Your assignment -
From top to bottom, restate the entries below word for word.

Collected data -
====
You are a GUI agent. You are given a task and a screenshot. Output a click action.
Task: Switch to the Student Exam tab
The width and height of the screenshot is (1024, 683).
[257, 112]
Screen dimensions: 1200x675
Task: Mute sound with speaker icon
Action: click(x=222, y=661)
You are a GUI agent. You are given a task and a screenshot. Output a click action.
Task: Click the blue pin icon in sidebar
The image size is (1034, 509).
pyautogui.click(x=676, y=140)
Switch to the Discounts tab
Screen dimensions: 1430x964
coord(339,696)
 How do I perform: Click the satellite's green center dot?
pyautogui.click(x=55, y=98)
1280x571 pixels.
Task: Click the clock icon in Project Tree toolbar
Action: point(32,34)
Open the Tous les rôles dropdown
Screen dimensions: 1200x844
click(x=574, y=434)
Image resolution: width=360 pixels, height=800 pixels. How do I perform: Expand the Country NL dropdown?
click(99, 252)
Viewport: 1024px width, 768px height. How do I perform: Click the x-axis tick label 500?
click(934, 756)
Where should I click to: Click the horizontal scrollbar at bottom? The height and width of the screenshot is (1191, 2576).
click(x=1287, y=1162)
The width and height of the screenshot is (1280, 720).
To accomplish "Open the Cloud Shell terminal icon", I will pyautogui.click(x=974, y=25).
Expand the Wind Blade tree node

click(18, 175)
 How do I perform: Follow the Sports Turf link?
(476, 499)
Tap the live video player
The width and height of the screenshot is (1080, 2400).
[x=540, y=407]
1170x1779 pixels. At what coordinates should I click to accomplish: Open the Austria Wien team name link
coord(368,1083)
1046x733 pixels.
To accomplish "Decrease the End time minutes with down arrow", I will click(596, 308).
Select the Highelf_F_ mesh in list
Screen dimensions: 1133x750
====
Completed task -
You are a GUI agent. You are given a task and a screenshot. Output a click action.
Task: Switch to the Student Exam tab
The width and height of the screenshot is (1024, 683).
[257, 112]
Screen dimensions: 1200x675
Task: Mute sound with speaker icon
Action: click(x=222, y=661)
You are a GUI agent. You are given a task and a screenshot. Output a click action.
Task: Click the blue pin icon in sidebar
The image size is (1034, 509).
pyautogui.click(x=676, y=140)
Switch to the Discounts tab
Screen dimensions: 1430x964
coord(339,696)
 How do I perform: Click the satellite's green center dot?
pyautogui.click(x=55, y=98)
1280x571 pixels.
Task: Click the clock icon in Project Tree toolbar
Action: point(32,34)
Open the Tous les rôles dropdown
Screen dimensions: 1200x844
click(x=574, y=434)
Image resolution: width=360 pixels, height=800 pixels. How do I perform: Expand the Country NL dropdown?
click(99, 252)
Viewport: 1024px width, 768px height. How do I perform: Click the x-axis tick label 500?
click(934, 756)
Where should I click to: Click the horizontal scrollbar at bottom? The height and width of the screenshot is (1191, 2576).
click(x=1287, y=1162)
The width and height of the screenshot is (1280, 720).
To accomplish "Open the Cloud Shell terminal icon", I will pyautogui.click(x=974, y=25).
Expand the Wind Blade tree node

click(18, 175)
 How do I perform: Follow the Sports Turf link?
(476, 499)
Tap the live video player
The width and height of the screenshot is (1080, 2400).
[x=540, y=407]
1170x1779 pixels. At what coordinates should I click to accomplish: Open the Austria Wien team name link
coord(368,1083)
1046x733 pixels.
To accomplish "Decrease the End time minutes with down arrow", I will click(596, 308).
Select the Highelf_F_ mesh in list
Screen dimensions: 1133x750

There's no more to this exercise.